Published online Jun 27, 2019. doi: 10.4254/wjh.v11.i6.553
Peer-review started: February 13, 2019
First decision: April 11, 2019
Revised: June 11, 2019
Accepted: June 17, 2019
Article in press: June 17, 2019
Published online: June 27, 2019
There has been an increase in the amount of literature and our understanding of Hepatitis E virus (HEV) infection since the landmark paper by Kamar et al in 2014. This study describes the outcome of HEV treatment in a transplant center in Singapore, where immunosuppressed Asian hosts appear to have lower sustained virologic response (SVR) rates after a 12-wk course of ribavirin than reported earlier.
Singapore is a unique industrialized country where, although ethnic Chinese make up 76% of the population, it is a thriving hub with many international visitors. Seven genotypes of HEV have been described so far, and studies have reported a rate of chronicity of 50%-60%. Ribavirin is considered an effective treatment option for chronic HEV in post-transplant patients, where success rates > 75% have been reported in France and Germany alongside a reduction in immunosuppression dose. Since most clinical studies come from Europe and the United States, there is a pressing need to characterize and investigate the state of chronic HEV infection in Asian populations.
Our report describes the first 10 consecutive cases of hepatitis E diagnosed in post-transplant patients in an organ transplant center in Singapore.
This is a retrospective case series that studied all newly diagnosed HEV infections in post-transplant patients from May 2012 to September 2015. Subjects who had transaminitis that were caused by persistent HEV replication were treated with ribavirin, and the results were collected and tabulated. Data from the first 10 HEV RNA-positive patients who had received a solid organ transplant (5 kidney transplant recipients, 4 liver-transplant recipients, and 1 bone marrow transplant recipient) were analysed.

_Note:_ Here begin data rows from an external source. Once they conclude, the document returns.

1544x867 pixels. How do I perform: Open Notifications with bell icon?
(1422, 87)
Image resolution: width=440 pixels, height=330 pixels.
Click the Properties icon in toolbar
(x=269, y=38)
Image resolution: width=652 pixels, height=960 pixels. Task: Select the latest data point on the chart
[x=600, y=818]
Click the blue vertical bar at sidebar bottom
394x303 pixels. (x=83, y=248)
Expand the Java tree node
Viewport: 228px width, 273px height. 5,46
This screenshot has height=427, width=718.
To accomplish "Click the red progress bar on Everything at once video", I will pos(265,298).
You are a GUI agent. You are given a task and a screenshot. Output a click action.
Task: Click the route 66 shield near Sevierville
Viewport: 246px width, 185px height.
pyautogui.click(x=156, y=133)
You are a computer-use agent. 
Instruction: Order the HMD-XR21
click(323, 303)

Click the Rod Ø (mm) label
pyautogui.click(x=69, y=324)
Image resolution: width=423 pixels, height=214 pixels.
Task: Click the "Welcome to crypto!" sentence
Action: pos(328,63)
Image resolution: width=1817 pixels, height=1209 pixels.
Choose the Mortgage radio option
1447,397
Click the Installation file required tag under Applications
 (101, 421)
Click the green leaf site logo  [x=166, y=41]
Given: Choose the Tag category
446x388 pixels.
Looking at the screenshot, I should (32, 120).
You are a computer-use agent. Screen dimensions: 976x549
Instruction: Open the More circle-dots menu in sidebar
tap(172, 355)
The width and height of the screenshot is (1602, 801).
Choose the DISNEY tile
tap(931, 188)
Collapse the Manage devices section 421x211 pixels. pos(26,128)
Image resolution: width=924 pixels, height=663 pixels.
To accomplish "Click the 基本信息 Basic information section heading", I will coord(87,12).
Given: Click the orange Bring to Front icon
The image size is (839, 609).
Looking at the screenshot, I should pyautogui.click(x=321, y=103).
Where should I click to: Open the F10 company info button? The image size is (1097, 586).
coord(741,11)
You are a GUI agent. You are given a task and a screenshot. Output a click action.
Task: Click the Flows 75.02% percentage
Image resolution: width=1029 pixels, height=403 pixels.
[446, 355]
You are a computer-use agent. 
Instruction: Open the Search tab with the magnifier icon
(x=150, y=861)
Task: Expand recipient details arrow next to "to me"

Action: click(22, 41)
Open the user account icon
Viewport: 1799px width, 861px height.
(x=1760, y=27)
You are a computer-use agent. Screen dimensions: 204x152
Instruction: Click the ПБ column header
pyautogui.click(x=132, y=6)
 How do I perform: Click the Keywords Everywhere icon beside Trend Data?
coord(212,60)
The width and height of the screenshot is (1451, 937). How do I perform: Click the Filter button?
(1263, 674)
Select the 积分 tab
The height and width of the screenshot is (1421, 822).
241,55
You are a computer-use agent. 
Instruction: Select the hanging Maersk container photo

One of the patients was from United Arab Emirates, and the other nine were Singapore residents. The median starting dose of ribavirin was 600 mg per day. The dosages were subsequently adjusted based on the estimated GFR. In more than half of patients (5 out of 9), dose reductions of ribavirin were necessary due to clinically significant anemia. The overall failure rate of achieving sustained viral clearance for a 12-wk course of ribavirin was 66.67% (delayed virologic response plus viral recurrence after completing treatment) – far higher than that reported in Western populations. All four patients with viremia recurrence were kidney transplant recipients, which was found to be the only statistically significant predictive factor. The most common side effect of ribavirin was anemia.
This study proposes that kidney transplant recipients, particularly those with poorer renal function, are more susceptible to the adverse effects of ribavirin. Asian patients with lower body weight may be even more likely to suffer from the side effects. This Asian single-centre case series shows that the SVR rate of HEV infection treated with a 12-wk course of ribavirin may be lower than reported earlier. Kidney transplant recipients are at higher risk of relapse, possibly due to higher immunosuppression requirements and reduced tolerance for higher ribavirin dosages.
More effective therapy for chronic HEV infection may be needed, including more accurate markers to predict ribavirin response. A large, prospective, controlled study comparing kidney transplants and other groups of chronic HEV patients will be useful to confirm the results of this study and minimise bias.